*Problem statement*.
Find the line with "Image resolution: width=1568 pixels, height=620" in the records below. Copy it and every line after it, up to and including the line with "You are a computer-use agent. Viewport: 1167px".

*Record extracts*.
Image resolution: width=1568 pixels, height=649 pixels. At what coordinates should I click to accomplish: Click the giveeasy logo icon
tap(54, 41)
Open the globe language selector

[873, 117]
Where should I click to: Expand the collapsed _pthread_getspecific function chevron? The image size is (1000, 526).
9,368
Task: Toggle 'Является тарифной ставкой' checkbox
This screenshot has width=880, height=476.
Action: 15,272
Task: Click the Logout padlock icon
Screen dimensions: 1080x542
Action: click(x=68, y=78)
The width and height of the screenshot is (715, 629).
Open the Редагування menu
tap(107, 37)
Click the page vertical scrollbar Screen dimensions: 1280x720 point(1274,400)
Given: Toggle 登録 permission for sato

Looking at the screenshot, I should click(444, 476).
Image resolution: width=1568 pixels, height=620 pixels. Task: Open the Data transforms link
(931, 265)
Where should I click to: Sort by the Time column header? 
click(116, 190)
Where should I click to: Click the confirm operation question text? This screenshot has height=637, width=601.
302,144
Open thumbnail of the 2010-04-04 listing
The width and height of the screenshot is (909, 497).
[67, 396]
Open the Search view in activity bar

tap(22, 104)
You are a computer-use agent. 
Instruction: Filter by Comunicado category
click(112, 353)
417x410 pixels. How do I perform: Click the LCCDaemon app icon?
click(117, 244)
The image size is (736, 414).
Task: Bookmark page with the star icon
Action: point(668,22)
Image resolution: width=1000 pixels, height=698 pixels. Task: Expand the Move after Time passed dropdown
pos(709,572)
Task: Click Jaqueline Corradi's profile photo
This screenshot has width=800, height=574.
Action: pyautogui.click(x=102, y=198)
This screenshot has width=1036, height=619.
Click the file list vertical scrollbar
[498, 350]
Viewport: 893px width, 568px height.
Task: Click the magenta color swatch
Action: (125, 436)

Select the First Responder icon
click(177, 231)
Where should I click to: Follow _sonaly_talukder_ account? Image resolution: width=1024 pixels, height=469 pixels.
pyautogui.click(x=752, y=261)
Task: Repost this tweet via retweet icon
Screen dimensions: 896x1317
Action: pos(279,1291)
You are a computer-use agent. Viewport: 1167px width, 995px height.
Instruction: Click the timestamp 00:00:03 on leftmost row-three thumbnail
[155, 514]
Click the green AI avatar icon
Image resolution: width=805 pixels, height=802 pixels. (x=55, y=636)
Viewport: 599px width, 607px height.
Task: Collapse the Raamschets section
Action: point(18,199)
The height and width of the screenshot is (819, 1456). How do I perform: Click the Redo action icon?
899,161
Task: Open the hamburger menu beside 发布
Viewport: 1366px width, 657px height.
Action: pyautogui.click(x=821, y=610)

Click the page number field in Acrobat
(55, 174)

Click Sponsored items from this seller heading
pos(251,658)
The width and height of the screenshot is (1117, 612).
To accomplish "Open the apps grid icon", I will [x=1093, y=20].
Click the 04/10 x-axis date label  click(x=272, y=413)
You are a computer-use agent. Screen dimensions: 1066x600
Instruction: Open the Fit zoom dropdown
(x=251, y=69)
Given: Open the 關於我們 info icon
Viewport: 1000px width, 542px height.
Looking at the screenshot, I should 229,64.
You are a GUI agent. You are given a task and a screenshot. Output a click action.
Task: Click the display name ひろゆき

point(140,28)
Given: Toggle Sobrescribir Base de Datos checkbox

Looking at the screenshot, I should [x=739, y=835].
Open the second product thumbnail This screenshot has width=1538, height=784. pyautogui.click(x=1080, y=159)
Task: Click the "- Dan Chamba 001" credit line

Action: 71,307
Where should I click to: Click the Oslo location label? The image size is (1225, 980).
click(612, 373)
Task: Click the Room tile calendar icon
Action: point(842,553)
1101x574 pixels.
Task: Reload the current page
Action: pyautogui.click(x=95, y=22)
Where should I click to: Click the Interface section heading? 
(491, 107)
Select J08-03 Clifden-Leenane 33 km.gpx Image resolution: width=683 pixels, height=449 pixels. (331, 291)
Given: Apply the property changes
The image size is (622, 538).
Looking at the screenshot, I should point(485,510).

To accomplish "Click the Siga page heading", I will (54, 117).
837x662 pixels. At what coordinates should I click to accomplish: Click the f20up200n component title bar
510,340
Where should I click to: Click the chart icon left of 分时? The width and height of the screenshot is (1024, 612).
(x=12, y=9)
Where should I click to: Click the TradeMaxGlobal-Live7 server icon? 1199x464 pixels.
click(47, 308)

*Result below*.
Image resolution: width=1568 pixels, height=620 pixels. Task: Open the Data transforms link
(931, 265)
Where should I click to: Sort by the Time column header? 
click(116, 190)
Where should I click to: Click the confirm operation question text? This screenshot has height=637, width=601.
302,144
Open thumbnail of the 2010-04-04 listing
The width and height of the screenshot is (909, 497).
[67, 396]
Open the Search view in activity bar

tap(22, 104)
You are a computer-use agent. 
Instruction: Filter by Comunicado category
click(112, 353)
417x410 pixels. How do I perform: Click the LCCDaemon app icon?
click(117, 244)
The image size is (736, 414).
Task: Bookmark page with the star icon
Action: point(668,22)
Image resolution: width=1000 pixels, height=698 pixels. Task: Expand the Move after Time passed dropdown
pos(709,572)
Task: Click Jaqueline Corradi's profile photo
This screenshot has width=800, height=574.
Action: pyautogui.click(x=102, y=198)
This screenshot has width=1036, height=619.
Click the file list vertical scrollbar
[498, 350]
Viewport: 893px width, 568px height.
Task: Click the magenta color swatch
Action: (125, 436)

Select the First Responder icon
click(177, 231)
Where should I click to: Follow _sonaly_talukder_ account? Image resolution: width=1024 pixels, height=469 pixels.
pyautogui.click(x=752, y=261)
Task: Repost this tweet via retweet icon
Screen dimensions: 896x1317
Action: pos(279,1291)
You are a computer-use agent. Viewport: 1167px width, 995px height.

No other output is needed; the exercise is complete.